→ Given request
Print the lines exactly, starting with the line that contains "Select the third carousel dot indicator" and ending with the line that contains "tap(291, 627)", both included. Leave the pictures out.

→ Input
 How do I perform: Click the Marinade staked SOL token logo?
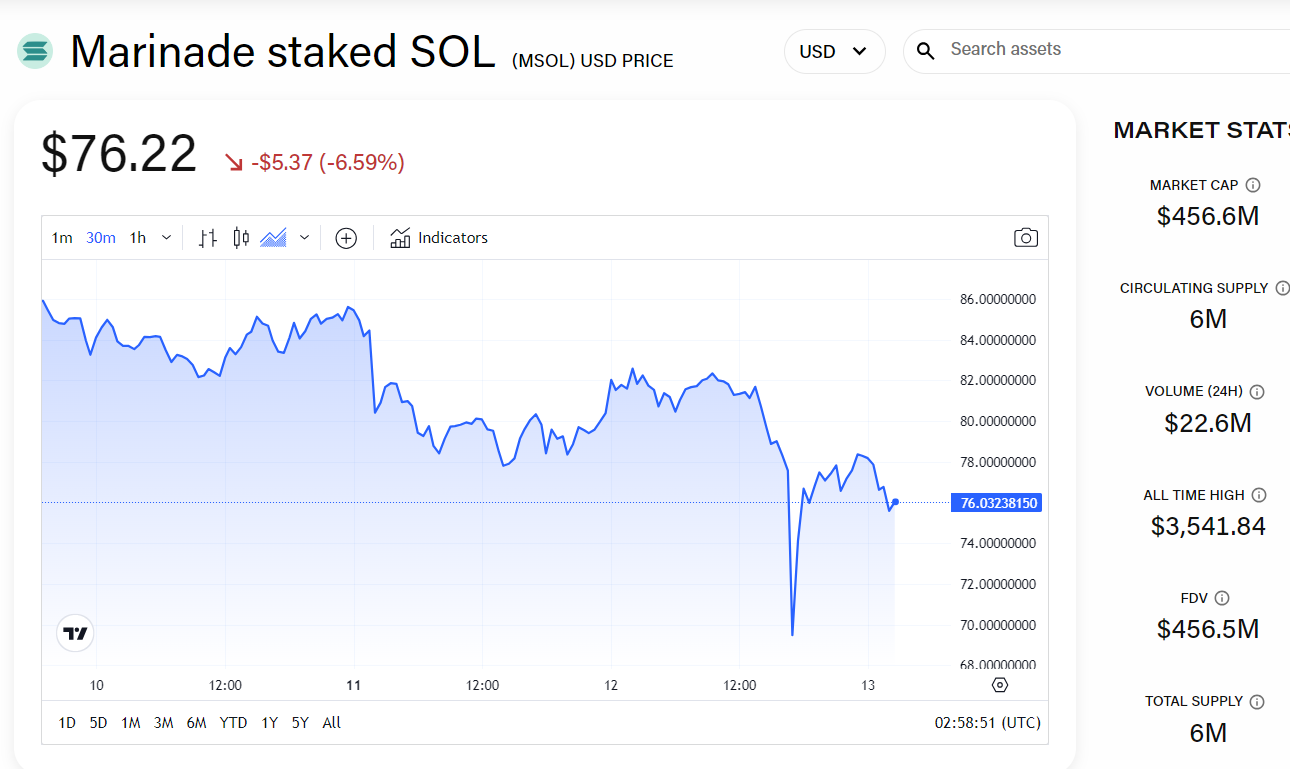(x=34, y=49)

---

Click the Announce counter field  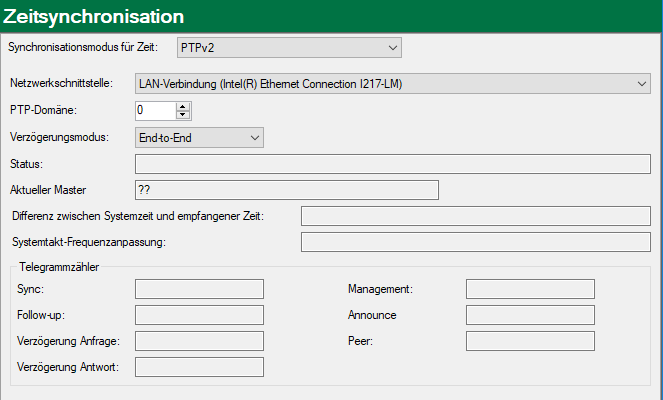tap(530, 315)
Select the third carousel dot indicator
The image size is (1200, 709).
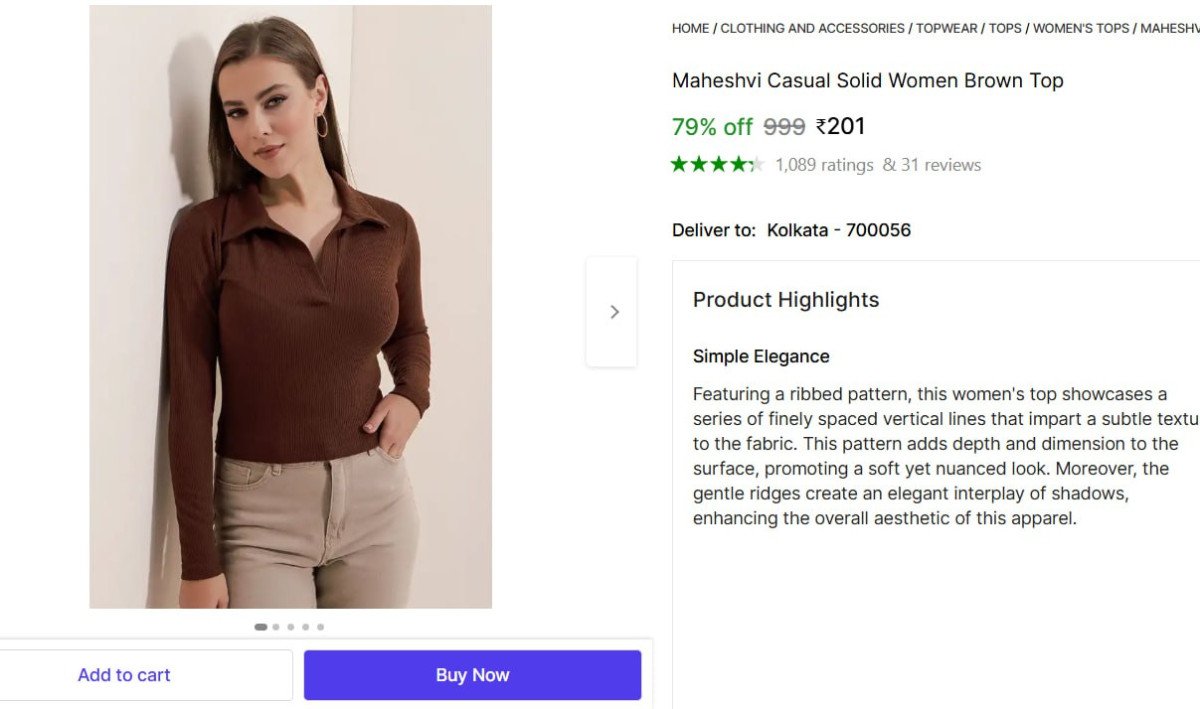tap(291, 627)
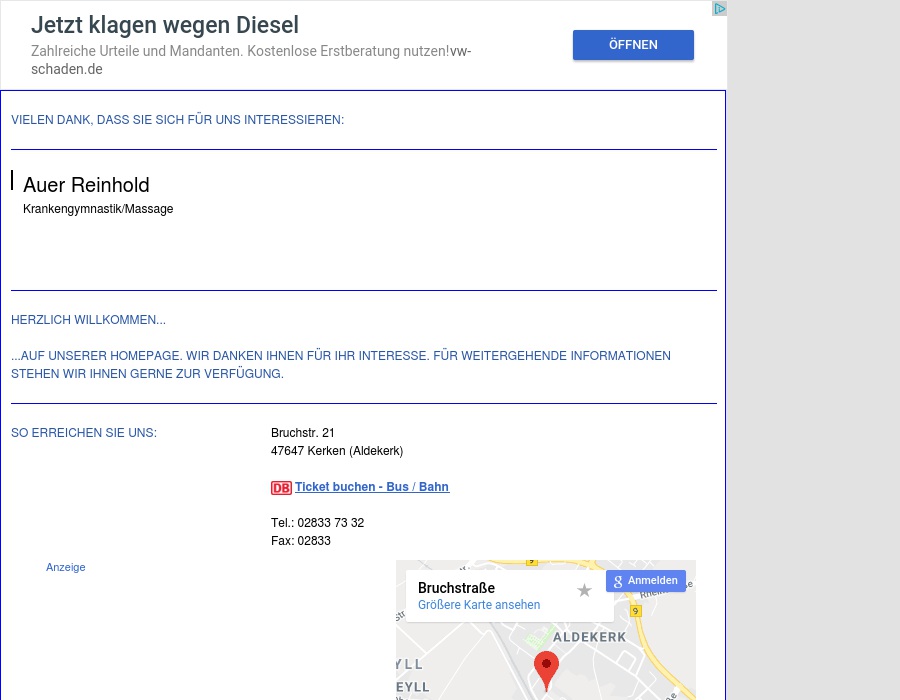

→ Reply
Select the third carousel dot indicator
The image size is (1200, 709).
tap(291, 627)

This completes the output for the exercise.